I think patience has its place across many artistic mediums and genres — the thing is, it tends to belong within the creation itself, not in the act of creation. Music, for example, can benefit from a little patience. Film, too. And yes, even literature. An author willing to drag you along, page by page, until the very end — holding out that big reveal, that magical line they thought of ages ago — that’s nothing but patience. But, like I said, that’s all part of the work itself — it’s baked in during its creation.

But when it comes to the creation of art — at least writing, which is the only medium I can really say I have any experience in — I think impatience is a much better virtue.
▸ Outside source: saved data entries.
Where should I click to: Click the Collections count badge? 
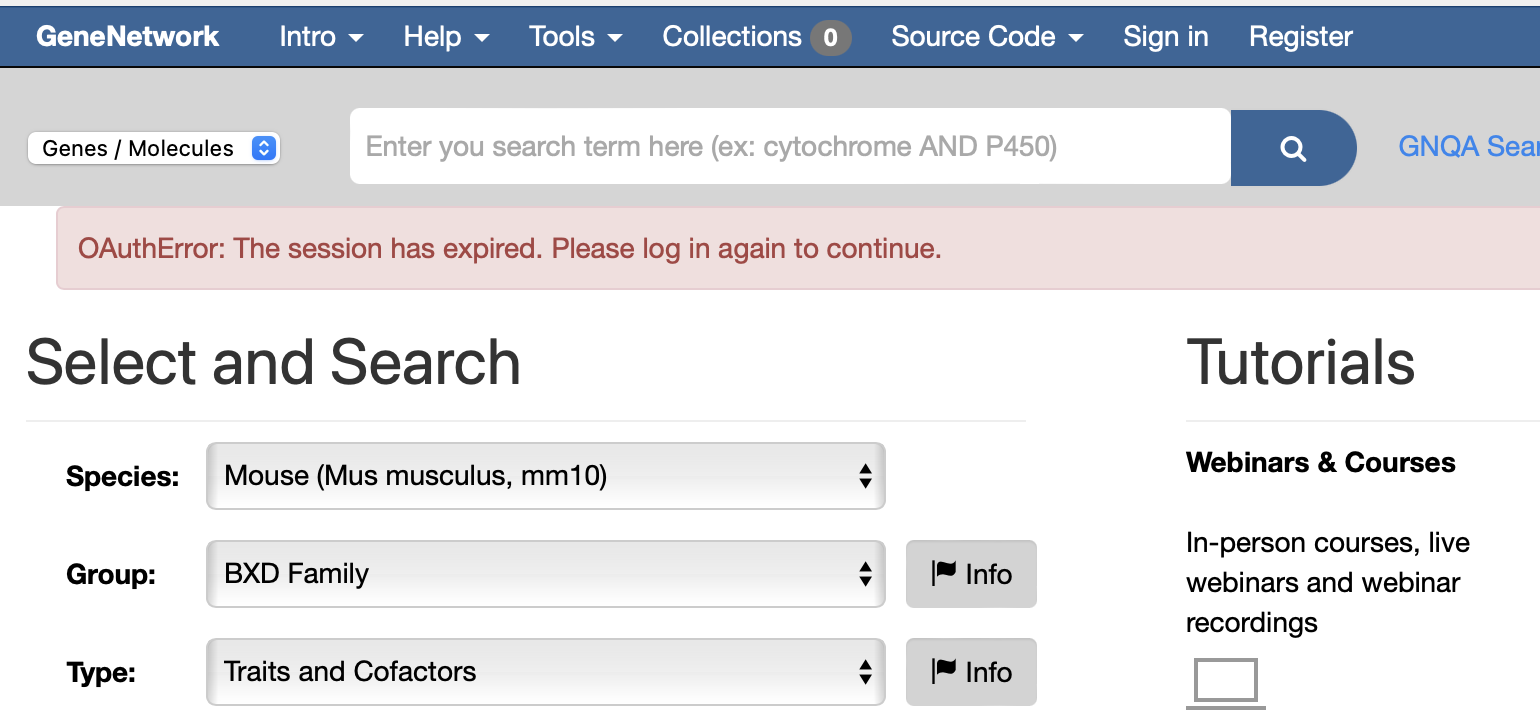(x=830, y=38)
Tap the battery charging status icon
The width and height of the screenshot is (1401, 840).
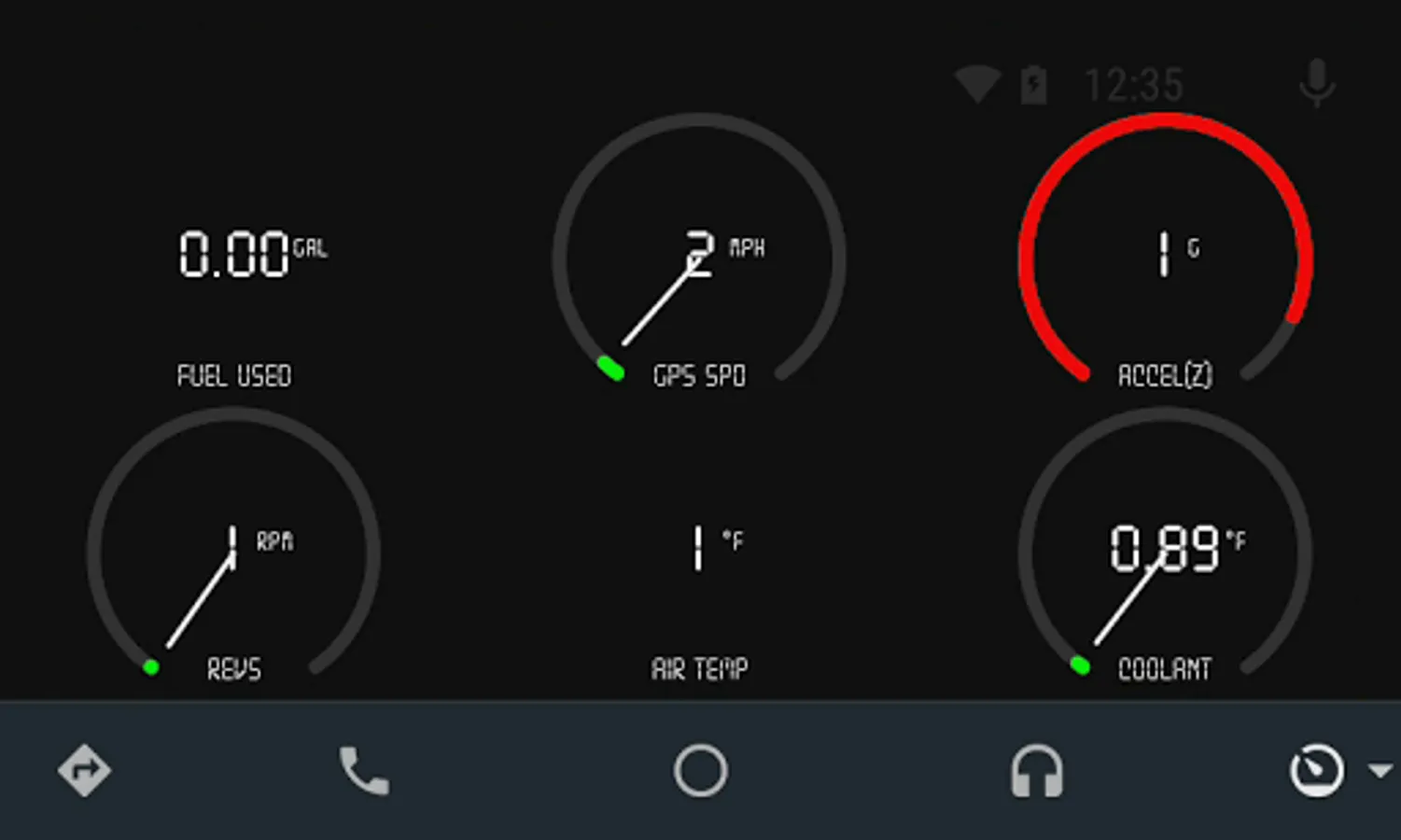(x=1033, y=84)
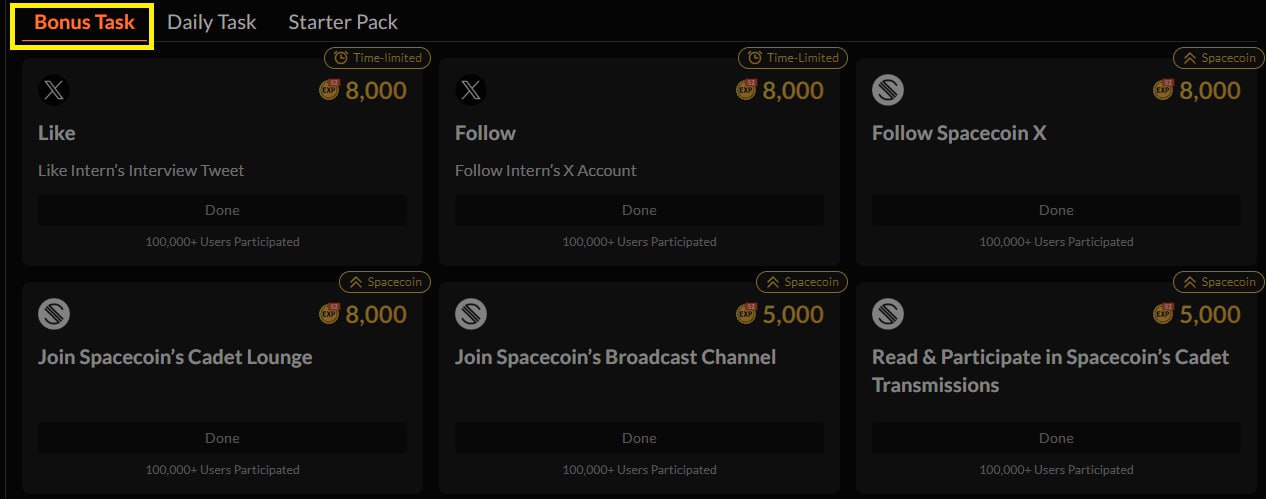Click the Time-limited badge on the Like card

[377, 58]
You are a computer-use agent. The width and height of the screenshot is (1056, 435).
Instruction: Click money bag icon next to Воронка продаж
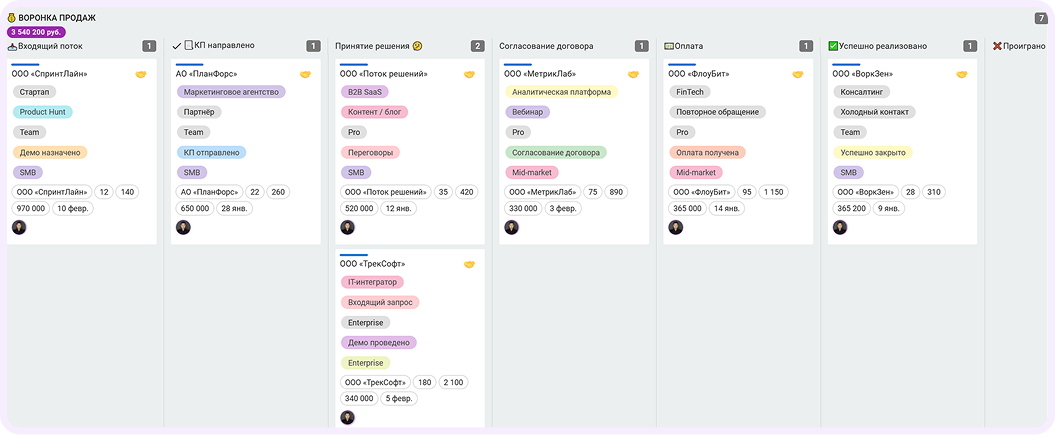pyautogui.click(x=11, y=18)
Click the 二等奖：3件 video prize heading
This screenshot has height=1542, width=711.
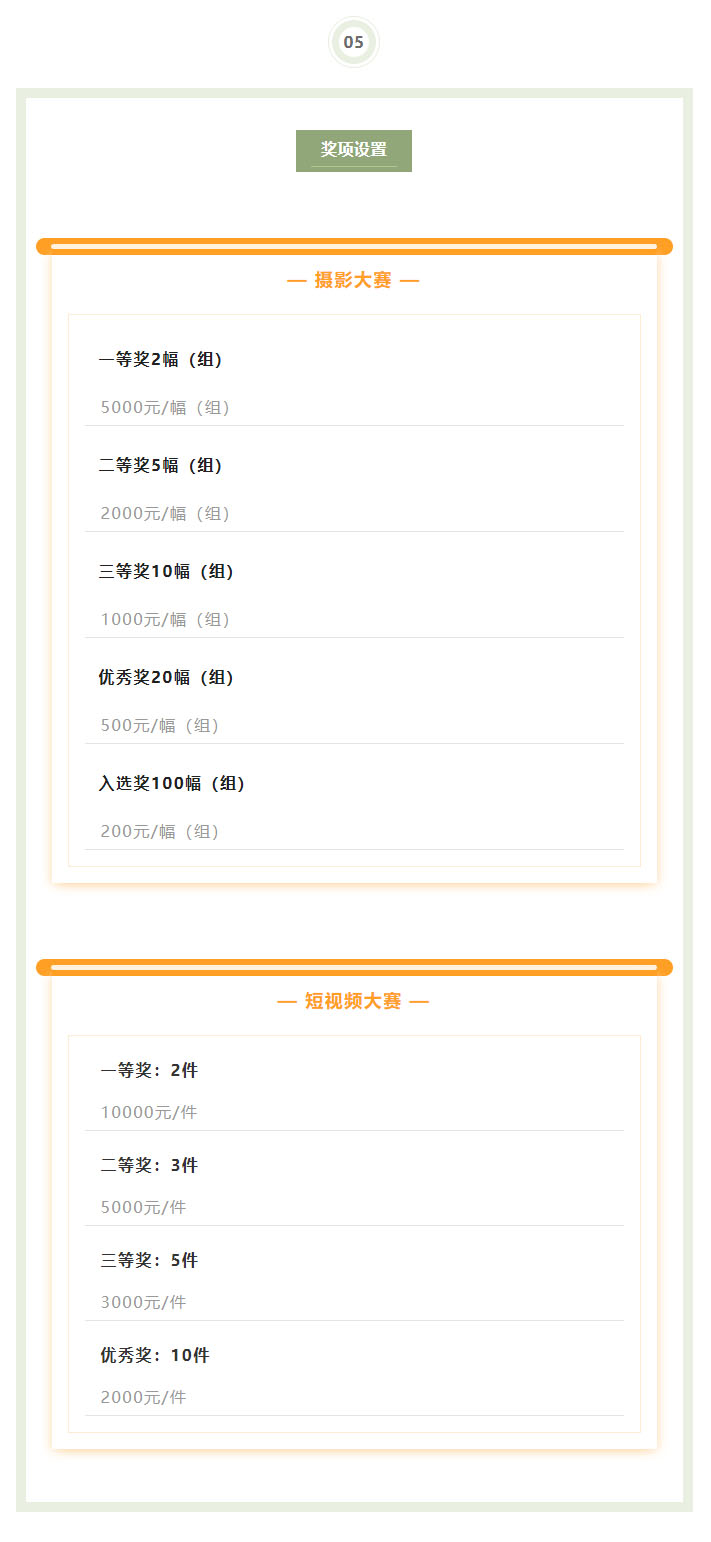pyautogui.click(x=149, y=1166)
Now, I’m aware that part of this is down to my writing style. They say that writers generally fall into two categories: those that meticulously choose every word, and those that slash and burn and rip there way through whatever it is they’re doing. Thing is, I lean so heavily to the reckless abandon side of things that I can’t even relate (not even a little!) to someone that treats every sentence like some precious life-long project.

And really, when it comes down to it, I think part of being impatient is developing a cockiness — an arrogance, even. When you’re an impatient writer, you’re trusting your instincts. You’ll think of a verb, and then go with it. Could you have paused for a second and thought of a better one? Sure, you could’ve — but impatience dictates that you trust your gut.

If you’re describing someone trying to get away from something and your brain spits out “running” instead of “sprinting,” what does that tell you? You could take it to mean that your verb choice wasn’t specific enough, and that you need to try harder — or maybe you could see the simple beauty in the world “run.” Sprinting implies a specific variety of an action. Is that really what you are trying to convey? Do you really want to emphasize a sense of speed?

Impatience also dictates that you stand by your words.

Writing is all about vulnerability — and by being impatient, you are simultaneously being more and less vulnerable.

You’re being more vulnerable because you’re letting your true self be seen a bit more. Often, I feel that writers will edit themselves out of their own writing — I used to see this with my students, and now I see it professionally way too often. When someone knows eyes are on them, they’ll cut out the parts that make their writing something identifiable and replace all of those good bits with generic, AP-approved fluff.

That doesn’t mean that everything you pop out will be good. Fuck no. Most of it will be total shit. But here’s the thing: if you never let the “you” be seen in your writing, then you’re going to end up polishing the generic bits into something that’s technically perfect but utterly devoid of, well, you.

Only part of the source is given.